Yang Dikerjakan »
• a. Tampilkan persis bagian tulisan tentang tragedi pekerja migran antara "Pasca maraknya analisis" dan "Malaysia secara ilegal.", inklusif.
• b. Mohon ringkas tulisan tentang tragedi pekerja migran dalam dua kalimat.
• c. Teruskan tulisan tentang tragedi pekerja migran dari titik terakhirnya.

═══ Bagian Teks ═══

100 Hari Kerja Presiden Prabowo, Pejuang Devisa Apa Kabarmu?

oleh -210 views

Oleh; Zai*

Pasca maraknya analisis 100 hari kerja pemerintahan Presiden Prabowo Subianto-Gibran Rakabuming Raka oleh pengamat politik, para aktivis, akademisi, dan pakar hukum tata negara. Terjadi tragedi lima orang WNI yang sedang melintas di pantai Tanjung Rhu, Malaysia, ditembak oleh polis APMM (Agensi Penguatkuasaan Maritim Malaysia) hingga menyebabkan warga negara Indonesia tewas. Mereka ditembak karena diduga berupaya keluar dari Malaysia secara ilegal.

 

Terjadinya tragedi tersebut sempat mengegerkan media sosial. KBRI, Menteri Buruh Migran dan menteri Luar Negeri wajahnya terpampang di layar-layar media. Para pemangku yang baru dilantik bisa unjuk kemampuan dalam mengatasi kasus berkaitan dengan Pekerja Migran. Kunjungan Presiden Prabowo Subianto pada Senin, 27 Januari 2025 terjadi di kala kasus WNI yang tewas ditembak polis patroli Malaysia bergulir. Semua rakyat Indonesia meletakkan harapan besar agar kasus tersebut dikawal dan diproses serius, tidak menguap begitu saja. Tak satu dua kali, tetapi berkali-kali kejadian serupa terjadi. Nyawa Buruh Migran seperti tak ada harganya.

═══ Cuplikan Data ═══

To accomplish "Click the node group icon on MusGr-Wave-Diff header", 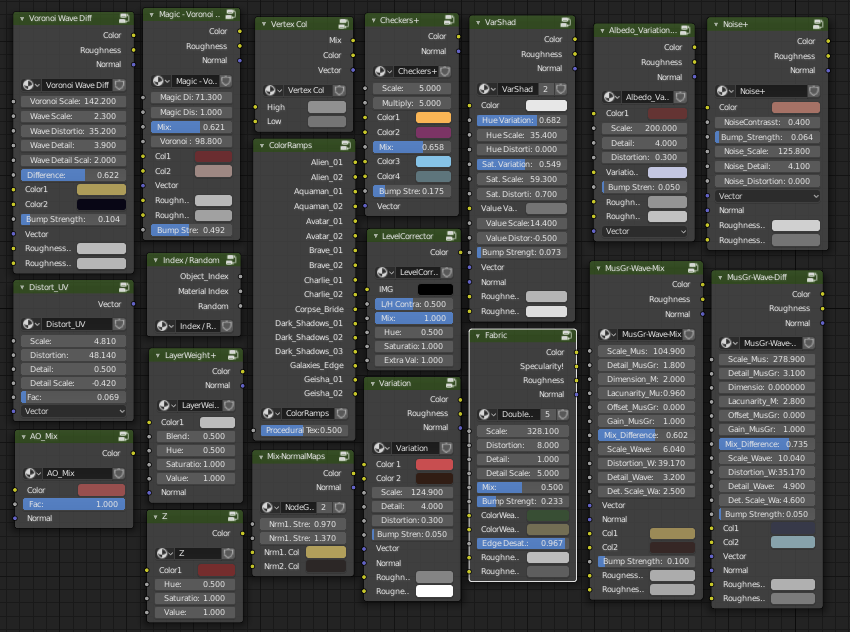I will click(x=812, y=277).
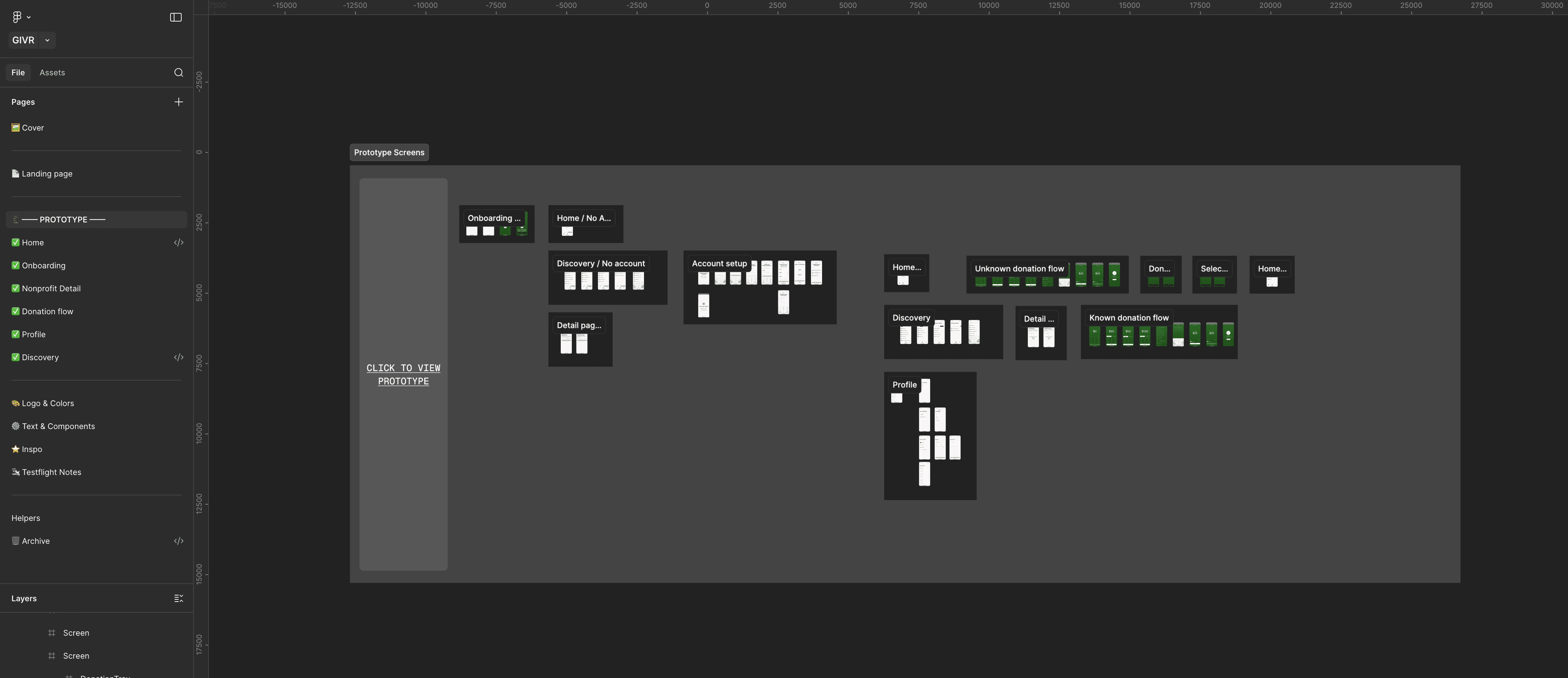Click the search icon in File tab

point(178,72)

═══

Jawaban Tersedia »
• a.
Pasca maraknya analisis 100 hari kerja pemerintahan Presiden Prabowo Subianto-Gibran Rakabuming Raka oleh pengamat politik, para aktivis, akademisi, dan pakar hukum tata negara. Terjadi tragedi lima orang WNI yang sedang melintas di pantai Tanjung Rhu, Malaysia, ditembak oleh polis APMM (Agensi Penguatkuasaan Maritim Malaysia) hingga menyebabkan warga negara Indonesia tewas. Mereka ditembak karena diduga berupaya keluar dari Malaysia secara ilegal.

• b. Setelah maraknya analisis 100 hari kerja pemerintahan Prabowo-Gibran, lima WNI yang melintas di pantai Tanjung Rhu, Malaysia, ditembak polis APMM karena diduga hendak keluar dari Malaysia secara ilegal, hingga menewaskan warga negara Indonesia. Kasus yang menggegerkan media sosial itu bergulir saat kunjungan Presiden Prabowo pada Senin, 27 Januari 2025, dan rakyat Indonesia berharap kasus ini diproses serius karena kejadian serupa sudah berkali-kali terjadi.

• c.
 

Perang antar netizen Indonesia dan Malaysia tak dapat dihindari, terutama di media X, Tiktok, IG dan FB. Mereka saling hujat. Kata netizen Malaysia Pekerja Migran Indonesia yang salah karena keluar masuk negara orang secara haram tanpa dokumen. Begitu juga sebaliknya komentar netizen Indonesia polis Malaysia yang salah melanggar HAM serta menggunakan kuasa secara berlebihan, harusnya jika menangkap Pekerja Migran ilegal jangan dibunuh, cukup dilumpuhkan.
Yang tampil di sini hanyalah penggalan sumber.